→ WHAT TO DO
From the entries below, report how many lines contain the string "item". Give only that number.

→ DATA RECORDS

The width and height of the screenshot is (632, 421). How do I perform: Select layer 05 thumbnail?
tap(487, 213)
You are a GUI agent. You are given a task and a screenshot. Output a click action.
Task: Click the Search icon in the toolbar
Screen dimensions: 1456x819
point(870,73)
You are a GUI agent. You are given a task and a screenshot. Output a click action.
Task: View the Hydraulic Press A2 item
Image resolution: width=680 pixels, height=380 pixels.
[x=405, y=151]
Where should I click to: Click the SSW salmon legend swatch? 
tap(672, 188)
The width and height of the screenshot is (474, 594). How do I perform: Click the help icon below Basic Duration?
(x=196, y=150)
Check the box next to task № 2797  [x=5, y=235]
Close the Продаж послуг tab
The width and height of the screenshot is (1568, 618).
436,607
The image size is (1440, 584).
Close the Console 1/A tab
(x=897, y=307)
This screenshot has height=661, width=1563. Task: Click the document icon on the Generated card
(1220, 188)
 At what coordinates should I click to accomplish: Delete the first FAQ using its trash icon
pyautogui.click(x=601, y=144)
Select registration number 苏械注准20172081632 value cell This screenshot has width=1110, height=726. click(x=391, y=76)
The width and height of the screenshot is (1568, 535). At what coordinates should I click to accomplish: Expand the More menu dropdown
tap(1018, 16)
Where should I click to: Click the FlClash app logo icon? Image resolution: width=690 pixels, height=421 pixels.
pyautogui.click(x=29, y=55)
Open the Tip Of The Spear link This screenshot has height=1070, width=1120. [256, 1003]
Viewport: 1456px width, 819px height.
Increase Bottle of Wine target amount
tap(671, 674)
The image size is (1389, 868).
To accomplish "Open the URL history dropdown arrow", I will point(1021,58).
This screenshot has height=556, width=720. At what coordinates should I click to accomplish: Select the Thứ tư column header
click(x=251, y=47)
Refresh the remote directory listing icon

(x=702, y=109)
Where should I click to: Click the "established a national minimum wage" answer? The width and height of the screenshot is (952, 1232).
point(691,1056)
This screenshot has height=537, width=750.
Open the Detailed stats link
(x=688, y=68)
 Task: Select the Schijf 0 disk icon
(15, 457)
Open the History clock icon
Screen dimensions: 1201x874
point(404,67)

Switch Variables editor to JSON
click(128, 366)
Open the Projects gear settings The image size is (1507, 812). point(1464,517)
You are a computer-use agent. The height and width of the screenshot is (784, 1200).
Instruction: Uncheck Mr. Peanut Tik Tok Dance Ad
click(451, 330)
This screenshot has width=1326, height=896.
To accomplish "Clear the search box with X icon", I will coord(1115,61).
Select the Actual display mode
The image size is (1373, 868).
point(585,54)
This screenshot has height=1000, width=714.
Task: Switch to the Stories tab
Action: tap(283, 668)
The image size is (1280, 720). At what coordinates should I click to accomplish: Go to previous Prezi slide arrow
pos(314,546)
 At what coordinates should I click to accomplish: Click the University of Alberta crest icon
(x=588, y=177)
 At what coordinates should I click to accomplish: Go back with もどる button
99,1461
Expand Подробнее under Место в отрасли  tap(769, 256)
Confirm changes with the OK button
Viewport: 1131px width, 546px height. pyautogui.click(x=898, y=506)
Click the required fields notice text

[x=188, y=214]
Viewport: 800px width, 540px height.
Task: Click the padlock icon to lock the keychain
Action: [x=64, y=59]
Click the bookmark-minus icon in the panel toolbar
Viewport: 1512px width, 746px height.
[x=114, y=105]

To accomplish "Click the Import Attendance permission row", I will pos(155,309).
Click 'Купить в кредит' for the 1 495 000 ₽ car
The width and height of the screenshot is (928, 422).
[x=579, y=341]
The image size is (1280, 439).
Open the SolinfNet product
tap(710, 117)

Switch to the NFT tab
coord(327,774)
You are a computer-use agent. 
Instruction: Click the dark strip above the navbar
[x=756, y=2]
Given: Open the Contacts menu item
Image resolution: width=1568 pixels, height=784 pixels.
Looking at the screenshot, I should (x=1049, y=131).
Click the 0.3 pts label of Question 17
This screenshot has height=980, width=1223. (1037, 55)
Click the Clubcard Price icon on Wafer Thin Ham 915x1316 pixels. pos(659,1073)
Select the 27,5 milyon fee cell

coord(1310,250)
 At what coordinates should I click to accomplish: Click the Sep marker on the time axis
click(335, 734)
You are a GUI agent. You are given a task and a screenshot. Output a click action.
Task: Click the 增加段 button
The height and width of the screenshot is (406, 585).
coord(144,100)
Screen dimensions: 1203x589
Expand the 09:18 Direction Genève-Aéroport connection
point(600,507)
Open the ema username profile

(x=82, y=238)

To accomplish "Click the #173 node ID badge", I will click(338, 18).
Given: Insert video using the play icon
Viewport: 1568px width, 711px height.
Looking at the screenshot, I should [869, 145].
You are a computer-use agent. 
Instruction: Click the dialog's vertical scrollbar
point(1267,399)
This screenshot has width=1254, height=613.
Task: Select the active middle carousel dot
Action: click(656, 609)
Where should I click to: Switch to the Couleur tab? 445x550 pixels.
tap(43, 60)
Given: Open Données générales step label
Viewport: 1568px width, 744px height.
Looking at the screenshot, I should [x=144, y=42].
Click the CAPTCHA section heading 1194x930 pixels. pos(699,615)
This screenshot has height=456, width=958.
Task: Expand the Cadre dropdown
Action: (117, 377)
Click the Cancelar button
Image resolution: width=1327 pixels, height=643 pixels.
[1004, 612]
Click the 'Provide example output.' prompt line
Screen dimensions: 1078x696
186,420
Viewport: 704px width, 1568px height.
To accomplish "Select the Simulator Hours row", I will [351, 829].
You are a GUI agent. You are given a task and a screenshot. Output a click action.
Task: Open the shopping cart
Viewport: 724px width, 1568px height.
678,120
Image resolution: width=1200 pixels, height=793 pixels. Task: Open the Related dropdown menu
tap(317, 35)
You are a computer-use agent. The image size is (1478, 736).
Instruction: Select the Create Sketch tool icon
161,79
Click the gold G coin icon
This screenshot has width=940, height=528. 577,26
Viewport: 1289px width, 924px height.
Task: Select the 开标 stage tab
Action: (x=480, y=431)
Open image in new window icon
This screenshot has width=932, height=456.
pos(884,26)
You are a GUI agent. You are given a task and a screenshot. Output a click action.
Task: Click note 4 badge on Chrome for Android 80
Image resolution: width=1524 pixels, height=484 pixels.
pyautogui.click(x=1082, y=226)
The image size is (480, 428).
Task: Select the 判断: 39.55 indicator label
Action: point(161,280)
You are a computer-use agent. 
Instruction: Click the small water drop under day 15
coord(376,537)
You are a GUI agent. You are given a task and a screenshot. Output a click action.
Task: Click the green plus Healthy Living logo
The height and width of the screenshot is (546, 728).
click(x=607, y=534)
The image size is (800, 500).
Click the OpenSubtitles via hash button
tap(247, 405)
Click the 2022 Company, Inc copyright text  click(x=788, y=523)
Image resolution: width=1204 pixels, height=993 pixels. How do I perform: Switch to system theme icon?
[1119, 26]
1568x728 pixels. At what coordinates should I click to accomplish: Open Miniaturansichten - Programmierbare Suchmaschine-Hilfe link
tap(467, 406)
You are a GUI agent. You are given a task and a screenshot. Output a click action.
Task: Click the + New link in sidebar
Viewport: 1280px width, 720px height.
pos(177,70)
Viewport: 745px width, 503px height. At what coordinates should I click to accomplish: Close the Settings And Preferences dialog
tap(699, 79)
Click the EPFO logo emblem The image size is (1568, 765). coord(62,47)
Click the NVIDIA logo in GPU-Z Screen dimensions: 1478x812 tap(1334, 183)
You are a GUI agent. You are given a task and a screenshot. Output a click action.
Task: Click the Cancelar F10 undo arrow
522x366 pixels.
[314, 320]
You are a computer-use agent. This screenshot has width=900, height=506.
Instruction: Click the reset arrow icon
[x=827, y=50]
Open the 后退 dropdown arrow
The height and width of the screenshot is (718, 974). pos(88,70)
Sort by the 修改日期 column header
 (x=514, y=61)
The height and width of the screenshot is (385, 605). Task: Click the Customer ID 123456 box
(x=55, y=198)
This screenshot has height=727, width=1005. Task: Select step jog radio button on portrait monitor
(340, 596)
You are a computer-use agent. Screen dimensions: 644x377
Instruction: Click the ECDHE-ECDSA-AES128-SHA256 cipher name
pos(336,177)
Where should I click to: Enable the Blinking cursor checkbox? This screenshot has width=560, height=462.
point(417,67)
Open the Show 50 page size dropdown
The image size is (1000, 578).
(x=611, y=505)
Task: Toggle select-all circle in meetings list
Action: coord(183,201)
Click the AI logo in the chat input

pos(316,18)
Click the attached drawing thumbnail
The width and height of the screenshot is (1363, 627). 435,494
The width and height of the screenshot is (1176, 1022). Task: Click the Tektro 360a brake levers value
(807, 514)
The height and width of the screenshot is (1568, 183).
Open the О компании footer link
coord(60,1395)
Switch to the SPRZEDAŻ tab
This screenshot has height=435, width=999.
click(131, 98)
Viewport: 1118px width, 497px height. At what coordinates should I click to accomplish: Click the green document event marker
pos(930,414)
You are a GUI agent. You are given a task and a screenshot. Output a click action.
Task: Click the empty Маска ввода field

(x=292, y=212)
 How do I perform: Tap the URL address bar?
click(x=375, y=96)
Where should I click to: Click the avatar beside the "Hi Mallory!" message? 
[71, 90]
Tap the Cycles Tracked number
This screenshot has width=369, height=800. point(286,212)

→ WRITTEN ANSWER
2